Mitten in Erding Lusterfüllter Todestrieb

Es gibt stichhaltige Argumente dafür, Mücken als Plage zu bezeichnen. Übertreiben soll man nicht

Von Udo Watter

Auf dem Höhepunkt abtreten, das ist wahre Lebenskunst. Eine Mücke, die ihren Stechrüssel in die Haut des menschlichen Wirtes tunkt und dann in den letzten Zügen des Saug-Aktes noch erschlagen wird, gibt ein optisch besonders eindrucksvolles Bild dieses Gipfels ab: ein matschiger Fleck auf dem Unterarm, kombiniert aus zartem Zweiflügler-Schwarz und dem üppigen Rot des gerade gesaugten Blutes. Man kann jetzt nicht behaupten, die Mücke suche ganz bewusst diesen lusterfüllten Exitus, wie etwa der Franzose den Orgasmus ("La petite mort" nennen sie ihn im Nachbarland - "der kleine Tod"). Aber das Risiko, welches sie mit der ersehnten Blutmahlzeit eingeht, hätte - wenn man den kleinen Insekten ein Bewusstsein zugestände - aus (küchen-)psychoanalytischer Sicht durchaus etwas von Todestrieb.
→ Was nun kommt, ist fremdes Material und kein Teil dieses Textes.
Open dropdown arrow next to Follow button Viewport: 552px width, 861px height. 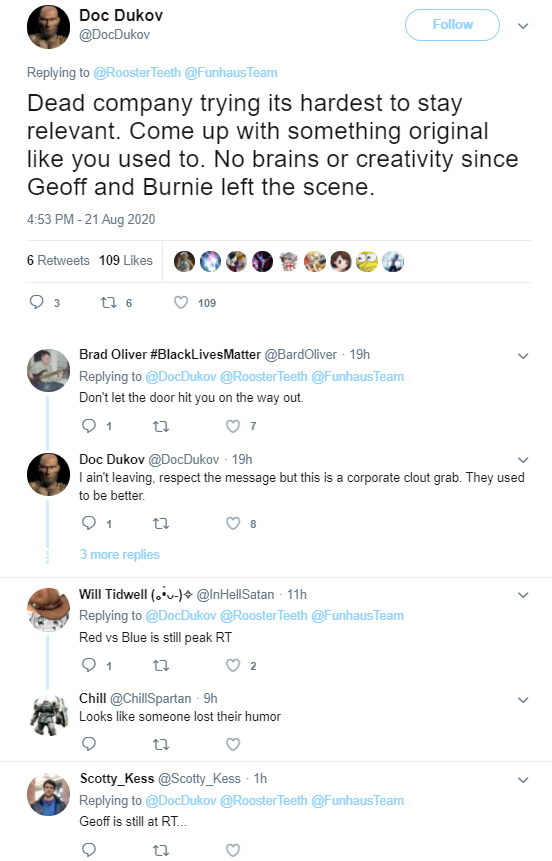(523, 26)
Aber fernab davon, eine erschlagene Mücke dafür zu bewundern, dass sie den Sinn des Lebens - erfüllt zu sterben - perfekt verwirklicht, genießen die schlanken Insekten, in Bayern auch Stanzen oder Schnaken genannt, einen beschissenen Ruf: Blutsauger, Plagegeister, Krankheitsüberträger, und dann noch dieses böse Summen, immer knapp am Ohr vorbei. Anders als in Überschwemmungsgebieten wie am Ammersee, wo gefräßige Mückenschwärme jüngst dafür verantwortlich zeichneten, dass sogar ein Wirtshaus am Ufer kurzfristig schloss und sich eine Initiative mit dem sehr originellen Titel "Mückenplage - Nein danke!" gründete, scheint der Landkreis Erding von den stechenden Schwärmen biblischen Ausmaßes weitgehend gefeit. Klar treiben sich die Viecher abends auch verstärkt zum Beispiel am Kronthaler Weihern in Erding herum. Aber so weit wie im Fünfseenland, wo von "Zerstörung des Lebensraums des Menschen durch Mückenangriffe" die Rede ist, dürfte es hier nicht kommen. Menschen, die schon in anderen Weltgegenden unterwegs waren, wo Moskitos Malaria oder Dengue-Fieber übertragen, könnten das Ganze eh als Erste-Welt-Übertreibung wahrnehmen, wo man aus Mückenschwärmen einen Elefanten macht.